Abstract:
Nel presente lavoro si prendono in considerazione i principali elementi di novità che caratterizzano l’accordo Basilea II in materia di vigilanza del settore bancario, con particolare attenzione all’introduzione dei sistemi di rating interni che possono essere sviluppati dalle banche per la valutazione dell’affidabilità dei propri clienti. A Basilea I viene riconosciuto il merito di rappresentare uno dei primi interventi sulla strada della regolamentazione del settore creditizio. Il Comitato di Basilea introdusse in seguito alcune modifiche sostanziali attraverso l’emanazione di Basilea II. Basilea II aveva una struttura basata su tre pilastri, e ciò che rileva ai fini del presente lavoro è il contenuto del primo pilastro, ovvero quello relativo ai requisiti patrimoniali minimi. I sistemi di rating interni rappresentano una delle importanti novità introdotte nel primo pilastro. I sistemi di rating interni consentono alle banche di valutare il rischio di credito delle proprie esposizioni e dei propri clienti in maniera più accurata rispetto ai metodi di ponderazione del rischio di credito che erano in vigore prima dell’introduzione di Basilea II. Sebbene lo sviluppo di tali sistemi comporta dei costi che le banche devono sostenere, la loro applicazione determina tipicamente un minore assorbimento del capitale richiesto dalla normativa di vigilanza a fronte delle esposizioni. Tale minore assorbimento di capitale deriva dal minor valore delle attività ponderate per il rischio, che si ottiene attraverso l’applicazione dei sistemi di rating interni rispetto all’applicazione dei metodi previsti da Basilea I e dal metodo standardizzato previsto da Basilea II.

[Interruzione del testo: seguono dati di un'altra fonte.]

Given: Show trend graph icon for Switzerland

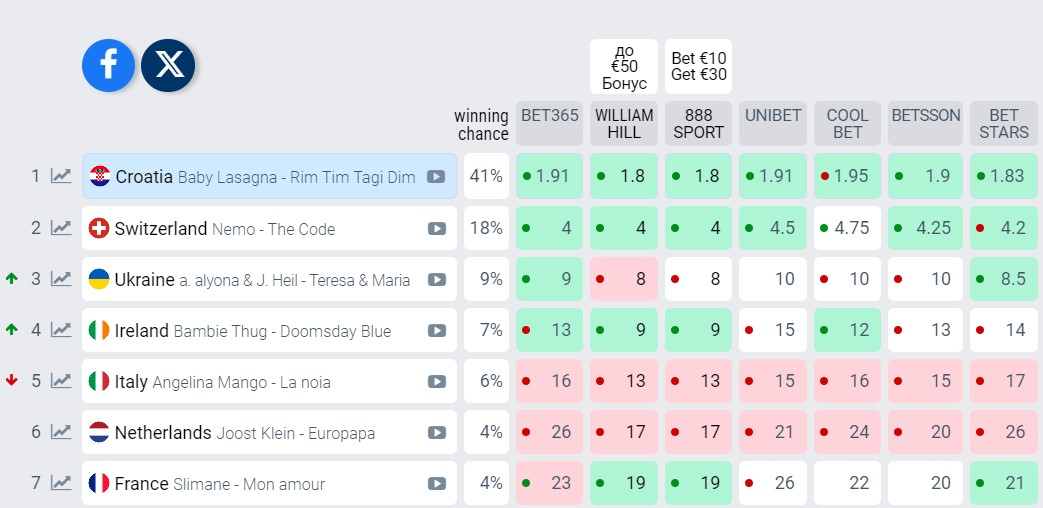Looking at the screenshot, I should click(62, 228).

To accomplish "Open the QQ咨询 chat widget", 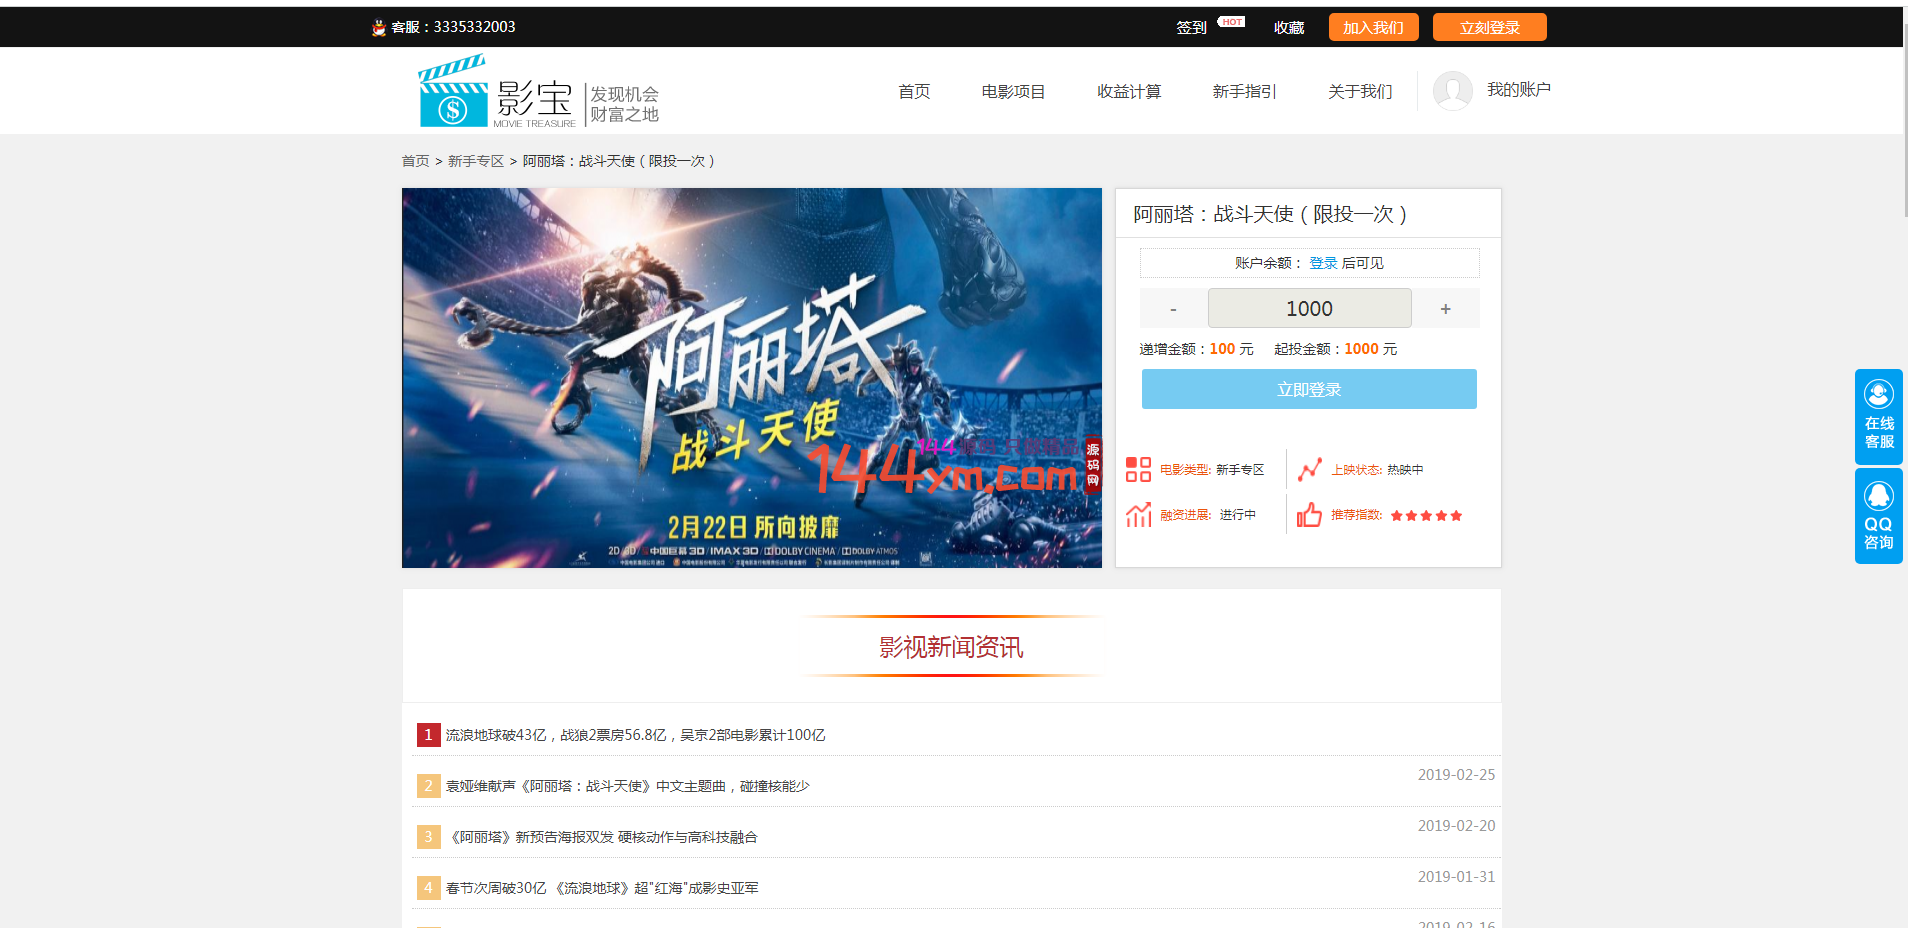I will 1878,516.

UniCredit, banca leader nel panorama italiano ed europeo, ha sviluppato diverse tipologie di sistemi di rating interni, segmentando la clientela sulla base di criteri dimensionali e di criteri relativi al tipo di attività esercitata. I sistemi di rating interni di UniCredit sono accomunati da una struttura che si basa sulla valutazione di informazioni quantitative, qualitative e andamentali, mantenendo tuttavia ognuno una propria specificità per potersi adattare alle peculiarità delle diverse categorie di clienti. Vengono analizzati i casi di due imprese, clienti di UniCredit, caratterizzate da livelli di merito creditizio opposti, che si riflettono sui livelli di rating loro assegnati.
In letteratura, il tema della valutazione del merito di credito venne preso in considerazione da molti autori, ma gli studi in materia che sono considerati di riferimento sono quelli svolti dal professore ed economista statunitense E. I. Altman a partire dagli anni ’60. Altman teorizzò un indicatore con il quale, prendendo in considerazione un certo numero di variabili aziendali, poteva determinare con sufficiente sicurezza se un’impresa era solida oppure fallita. Il modello studiato da Altman nel 1968, conosciuto come Z-Score, nonché le versioni sviluppate successivamente, sono basati sostanzialmente sulla valutazione di indicatori quantitativi. Tali modelli non comprendono quindi i dati e le informazioni relativi all’analisi qualitativa e all’analisi andamentale che sono invece previste dal Comitato di Basilea e dai sistemi di rating interni UniCredit. E’ necessario tener presente che i modelli di Altman sono dichiaratamente dei modelli descrittivi, che hanno l’obiettivo di analizzare la solidità delle imprese studiate e di classificarle come imprese solide oppure come imprese fallite. Leggermente diversi sono gli obiettivi delle tecniche di valutazione indicate dal Comitato di Basilea e da UniCredit, con la finalità di misurare il rischio di credito delle proprie controparti e delle proprie esposizioni, basandosi su sistemi di tipo probabilistico.